00:40:11.000So to kind of summarize all of this, we started our first episode that everyone should go back and listen to: the forming of the nation, then the forming of the Constitution, the statesmanship of Lincoln, and now kind of this constitutional crisis that we are in.
00:40:24.000To kind of summarize all this together, as we talk about the story of America, I think one thing you can agree, Dr. McClay, the story is not over yet.
00:40:33.000It's still being written, which is what's so exciting.
00:40:36.000You and I talked about the first episode about the importance of a story.
00:40:39.000That story has not yet been completed.
00:40:41.000And I pray, and we're advocating on this program and at Turning Point USA, a revival of the Constitution.
00:40:47.000In closing, Dr. McClay, make that case of why we need to get back to where our country was really intended to be.
00:40:55.000And that kind of idea of reviving the Constitution, which I will say to our listeners, there is more interest about that than there was 30 years ago.

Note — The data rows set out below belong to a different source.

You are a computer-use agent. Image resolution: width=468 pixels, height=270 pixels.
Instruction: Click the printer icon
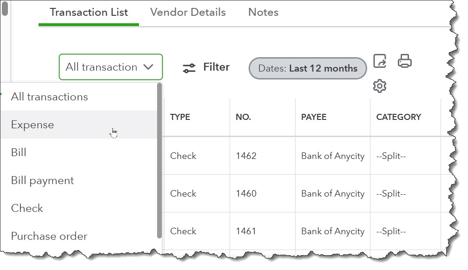tap(404, 61)
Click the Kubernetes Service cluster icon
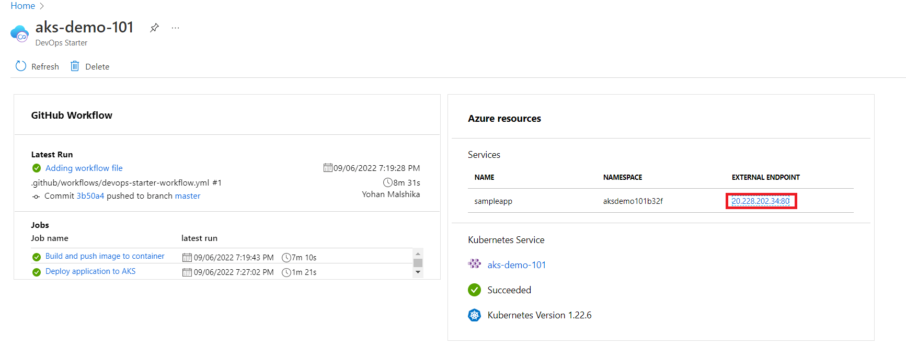Screen dimensions: 906x345 474,264
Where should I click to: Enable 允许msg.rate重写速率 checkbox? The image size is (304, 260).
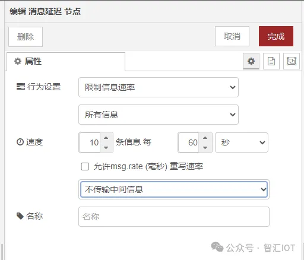pos(85,167)
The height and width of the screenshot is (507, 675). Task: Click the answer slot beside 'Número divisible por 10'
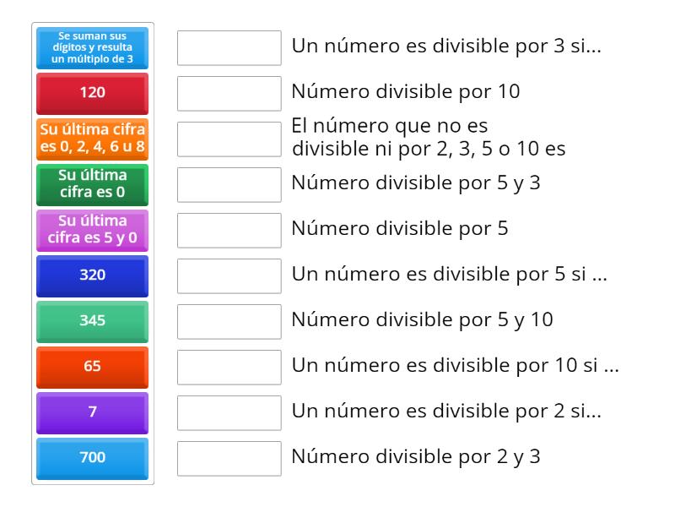(230, 94)
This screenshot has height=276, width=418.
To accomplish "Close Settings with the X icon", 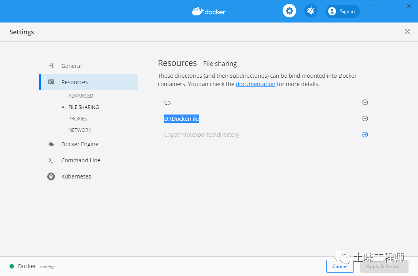I will (x=407, y=32).
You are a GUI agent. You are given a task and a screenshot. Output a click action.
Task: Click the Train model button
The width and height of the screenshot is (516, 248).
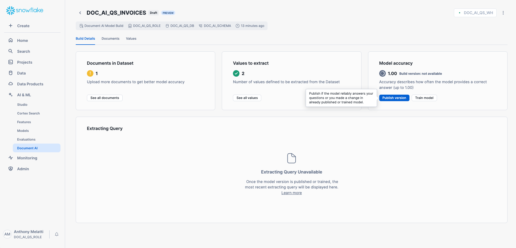[x=424, y=98]
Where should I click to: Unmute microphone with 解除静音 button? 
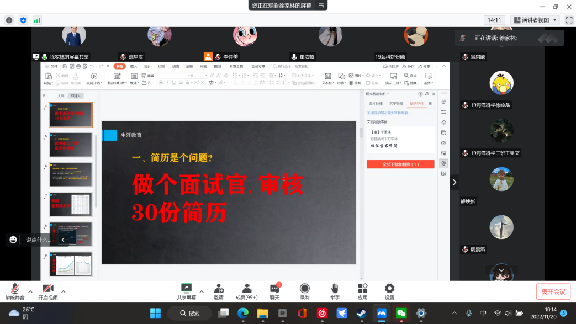coord(15,290)
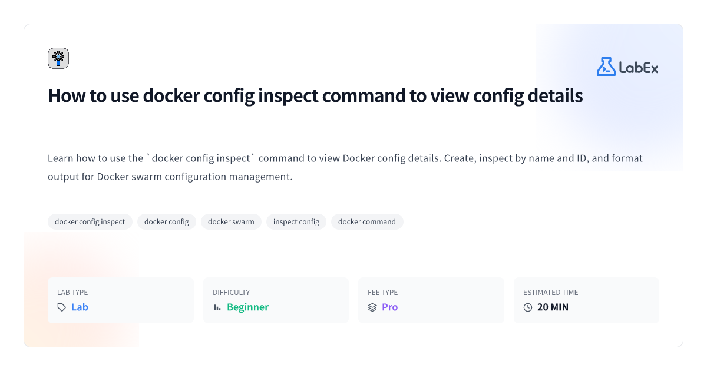The image size is (707, 371).
Task: Select the inspect config tag
Action: tap(296, 222)
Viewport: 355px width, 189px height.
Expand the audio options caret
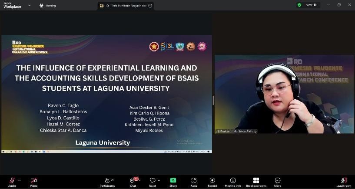pos(19,180)
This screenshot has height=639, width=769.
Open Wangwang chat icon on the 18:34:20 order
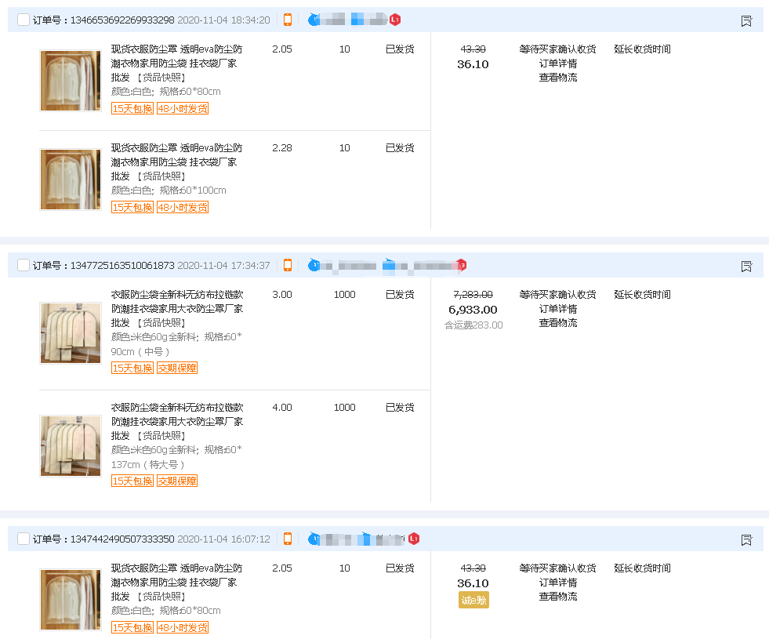pos(314,20)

00:41:02.000That's what I've been told, that there is this renewed sense to get back to our roots.
00:41:08.000Yeah, well, I mean, look, I think that it's often said, Washington said this in his first inaugural address, that America is an experiment.
00:41:18.000We're an experiment in ordered liberty.
00:41:22.000We're an experiment in the idea that a large nation can govern itself, that it need not be ruled over by kings or other, or for that matter, administrative bureaucracies, that we can rule ourselves.
00:41:38.000I think this is just another iteration, another turn of the wheel in that same test.
00:41:48.000Do we need to have people telling us what size sodas we can drink, what size cars we can drive, what our habits and mores should be, what our views should be, what things we're allowed to hate and what things we're allowed to love.
00:42:34.000Well, of course, in Yiddish, there's a term very close to that, nudge, which is to be, I'm trying to think of a printable word to use, but it's to be to Hector somebody.
00:43:40.000That's the right to be wrong and wrong in somebody else's eyes.
00:43:45.000But to find our own way, I think once again, we're up against this.
00:43:54.000And I think you can do a lot with looking at issues that we haven't talked about much at all, like the respect for human life as a kind of unconditional value that we have been more and more and more violating.
00:44:13.000I saw the other day that this was in Canada, but it could easily have happened here, that there were four infants with heart troubles who died because of COVID regulations wouldn't allow them, the ambulance crews to transport them.
00:44:34.000And to me, that just says so much because it's really the COVID regulations are designed for people my age to be able to survive.
00:44:45.000Younger people don't need to worry about it and babies don't need to worry about it, particularly ones with cardiac problems, they've got other things to worry about.
00:44:55.000But we have such a distorted sense of priorities that we don't think enough about how from birth and before birth to the far reaches of old age, that human life has intrinsic dignity.
00:45:16.000And I think this is something that is, I think, understood by the framers and founders.
00:45:26.000We live in an era where things like that need to be more explicit because we really have, and science itself is an engine of threat to the idea of the dignity of human life, which doesn't mean that you're entitled to dignity because you do the right things and you do what the men in the white coats tell you to do.